Kejadian tersebut dikabarkan telah memicu perseteruan antara Risma dengan Gubernur Jatim Khofifah Indar Parawansa. Apalagi, Pemprov Jatim akhirnya mengalihkan bantuan tersebut ke Lamongan dan Tulungagung. Kini, PDIP angkat berbicara mengenai ramainya berita soal kekecewaan Risma yang menjadi viral.


Sekretaris PDIP Hasto Kristianto lantas menyentil Khofifah dan pihak Gugus Tugas COVID-19 Jatim. Menurutnya, kedua pihak tersebut dinilai dapat lebih bijak dan melihat skala prioritas dalam mengambil kebijakan penanganan virus corona di wilayahnya.

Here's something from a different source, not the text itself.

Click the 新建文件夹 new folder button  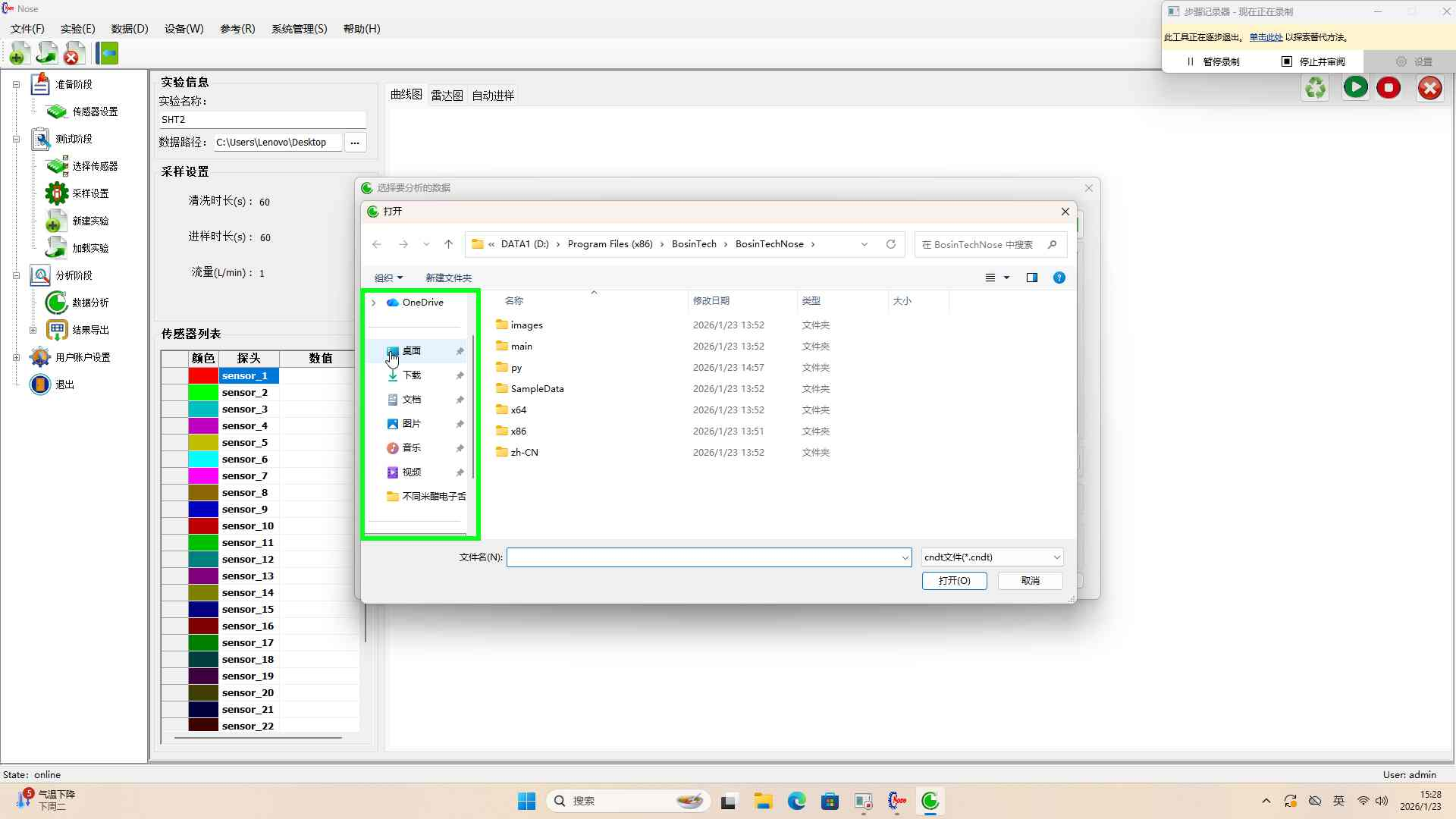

Saat ini, Surabaya diketahui menjadi wilayah dengan kasus COVID-19 terparah di Jatim. Menilik website infocovid19.jatimprov.go.id hingga Sabtu (30/5), jumlah pasien positif corona di Jatim mencapai 4.409 orang. Dari jumlah tersebut, kota Surabaya memiliki pasien positif corona sebanyak 2.394 orang.

”Sangatlah disayangkan jika bantuan dua mobil laboratorium dari BNPB untuk kota Surabaya dipindahkan tanpa mempertimbangkan skala prioritas,” ujar Hasto dalam keterangan resminya, Sabtu (30/5). “Dan aspek strategis di dalam pencegahan Covid-19 di Kota Pahlawan tersebut.”

Oleh sebab itu, Hasto mengingatkan agar Khofifah lebih mementingkan kebutuhan rakyat. Ia juga meminta agar Khofifah tidak perlu menunjukkan rivalitas politik di situasi saat ini.

”PDI Perjuangan berharap agar Gubernur dan Gugus Tugas COVID-19 Jawa Timur dapat lebih bijak dan mampu melihat skala prioritas atas setiap kebijakannya dengan memerhatikan kepentingan rakyat,” kata Hasto. “Tanpa perlu menghadirkan rivalitas politik yang tidak perlu, dan harus menghindari ego kepemimpinan.”

Hasto juga mengingatkan pentingnya agar seluruh kepala kepala daerah yang berasal dari PDIP wajib mengedepankan kepentingan dan kebutuhan masyarakat tanpa adanya diskriminasi, baik pilihan politik juga sentimen SARA dalam mengambil kebijakan. “Dalam situasi yang tidak mudah seperti ini, musyawarah, gotong royong, kemanusiaan, serta keberpihakan bagi rakyat harus di kedepankan,” pungkas Hasto.